***** Passage cité *****

Wassila, par Chedli Klibi
Lorsque Chedli Klibi raconte son Bourguiba, dans « Habib Bourguiba, Radioscopie d’un règne» qui vient de paraître aux Editions Déméter, on ne peut s’attendre qu’à un texte exceptionnel, à plus d’un titre. L’auteur, l’une des plus belles plumes tunisiennes bilingues, agrégé de la Sorbonne, a été parmi ceux qui ont le mieux connu le premier président de la République, dès l’aube de l’indépendance, et travaillé directement à ses côtés. Directeur de la Radio, ministre de la Culture et de l’Information, directeur du cabinet présidentiel, il a toujours été dans le sillon de Bourguiba, en témoin direct, discret et fidèle.

*****

[Exercice court A]: Recopiez à l'identique l'intégralité du passage ci-dessus sur le livre de Chedli Klibi consacré à Bourguiba.

***** Matériel *****

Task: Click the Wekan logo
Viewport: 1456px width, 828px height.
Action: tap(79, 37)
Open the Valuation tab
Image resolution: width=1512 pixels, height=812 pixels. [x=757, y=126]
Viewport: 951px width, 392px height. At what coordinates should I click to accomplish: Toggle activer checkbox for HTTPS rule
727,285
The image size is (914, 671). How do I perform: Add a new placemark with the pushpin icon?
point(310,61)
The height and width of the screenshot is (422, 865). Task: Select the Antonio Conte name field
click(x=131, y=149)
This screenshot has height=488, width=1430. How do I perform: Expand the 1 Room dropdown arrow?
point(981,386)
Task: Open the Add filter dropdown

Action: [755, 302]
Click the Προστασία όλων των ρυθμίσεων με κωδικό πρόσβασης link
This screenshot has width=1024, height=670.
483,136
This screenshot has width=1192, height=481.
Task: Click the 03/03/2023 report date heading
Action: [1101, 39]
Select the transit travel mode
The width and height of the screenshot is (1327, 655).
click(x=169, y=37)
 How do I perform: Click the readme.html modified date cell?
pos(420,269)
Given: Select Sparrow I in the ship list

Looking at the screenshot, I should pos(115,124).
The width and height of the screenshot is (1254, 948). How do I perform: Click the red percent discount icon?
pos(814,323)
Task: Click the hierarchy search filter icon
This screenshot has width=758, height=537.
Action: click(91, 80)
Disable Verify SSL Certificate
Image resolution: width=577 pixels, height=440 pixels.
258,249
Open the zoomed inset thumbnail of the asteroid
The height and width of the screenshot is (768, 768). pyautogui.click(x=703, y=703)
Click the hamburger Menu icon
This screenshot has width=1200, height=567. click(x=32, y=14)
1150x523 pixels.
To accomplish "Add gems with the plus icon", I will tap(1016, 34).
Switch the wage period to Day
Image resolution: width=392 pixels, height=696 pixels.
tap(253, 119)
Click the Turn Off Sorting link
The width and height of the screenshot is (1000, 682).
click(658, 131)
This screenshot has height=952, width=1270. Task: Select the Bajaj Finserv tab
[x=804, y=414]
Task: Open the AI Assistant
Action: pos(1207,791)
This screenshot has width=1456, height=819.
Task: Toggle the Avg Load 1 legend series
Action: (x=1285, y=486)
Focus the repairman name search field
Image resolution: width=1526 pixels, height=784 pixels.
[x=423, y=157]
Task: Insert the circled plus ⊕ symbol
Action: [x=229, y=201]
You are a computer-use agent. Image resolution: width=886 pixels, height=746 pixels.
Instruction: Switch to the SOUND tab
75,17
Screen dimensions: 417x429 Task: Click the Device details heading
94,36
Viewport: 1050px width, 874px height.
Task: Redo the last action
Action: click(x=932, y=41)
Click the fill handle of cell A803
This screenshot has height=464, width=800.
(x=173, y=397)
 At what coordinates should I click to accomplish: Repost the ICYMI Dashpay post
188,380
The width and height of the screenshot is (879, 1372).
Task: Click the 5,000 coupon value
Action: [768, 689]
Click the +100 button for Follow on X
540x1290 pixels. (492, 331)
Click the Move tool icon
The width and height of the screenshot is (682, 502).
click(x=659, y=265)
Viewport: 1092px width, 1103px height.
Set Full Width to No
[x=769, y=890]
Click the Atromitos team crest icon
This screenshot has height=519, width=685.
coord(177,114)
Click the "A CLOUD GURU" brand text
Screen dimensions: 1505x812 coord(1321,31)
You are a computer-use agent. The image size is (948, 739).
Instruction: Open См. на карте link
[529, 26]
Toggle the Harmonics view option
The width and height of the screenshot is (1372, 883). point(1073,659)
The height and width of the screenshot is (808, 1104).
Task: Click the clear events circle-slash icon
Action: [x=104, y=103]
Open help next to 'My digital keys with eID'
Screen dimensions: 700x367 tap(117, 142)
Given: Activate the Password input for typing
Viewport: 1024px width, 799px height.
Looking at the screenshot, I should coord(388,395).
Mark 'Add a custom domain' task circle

*****

[Exercice court B]: Parmi les lignes placées sous le passage, dressez la liste de toutes celles où figure la chaîne « what ».

[Résultat attendu A]:
Wassila, par Chedli Klibi
Lorsque Chedli Klibi raconte son Bourguiba, dans « Habib Bourguiba, Radioscopie d’un règne» qui vient de paraître aux Editions Déméter, on ne peut s’attendre qu’à un texte exceptionnel, à plus d’un titre. L’auteur, l’une des plus belles plumes tunisiennes bilingues, agrégé de la Sorbonne, a été parmi ceux qui ont le mieux connu le premier président de la République, dès l’aube de l’indépendance, et travaillé directement à ses côtés. Directeur de la Radio, ministre de la Culture et de l’Information, directeur du cabinet présidentiel, il a toujours été dans le sillon de Bourguiba, en témoin direct, discret et fidèle.

[Résultat attendu B]:
Viewport: 951px width, 392px height. At what coordinates should I click to accomplish: Toggle activer checkbox for HTTPS rule
 At what coordinates should I click to accomplish: Repost the ICYMI Dashpay post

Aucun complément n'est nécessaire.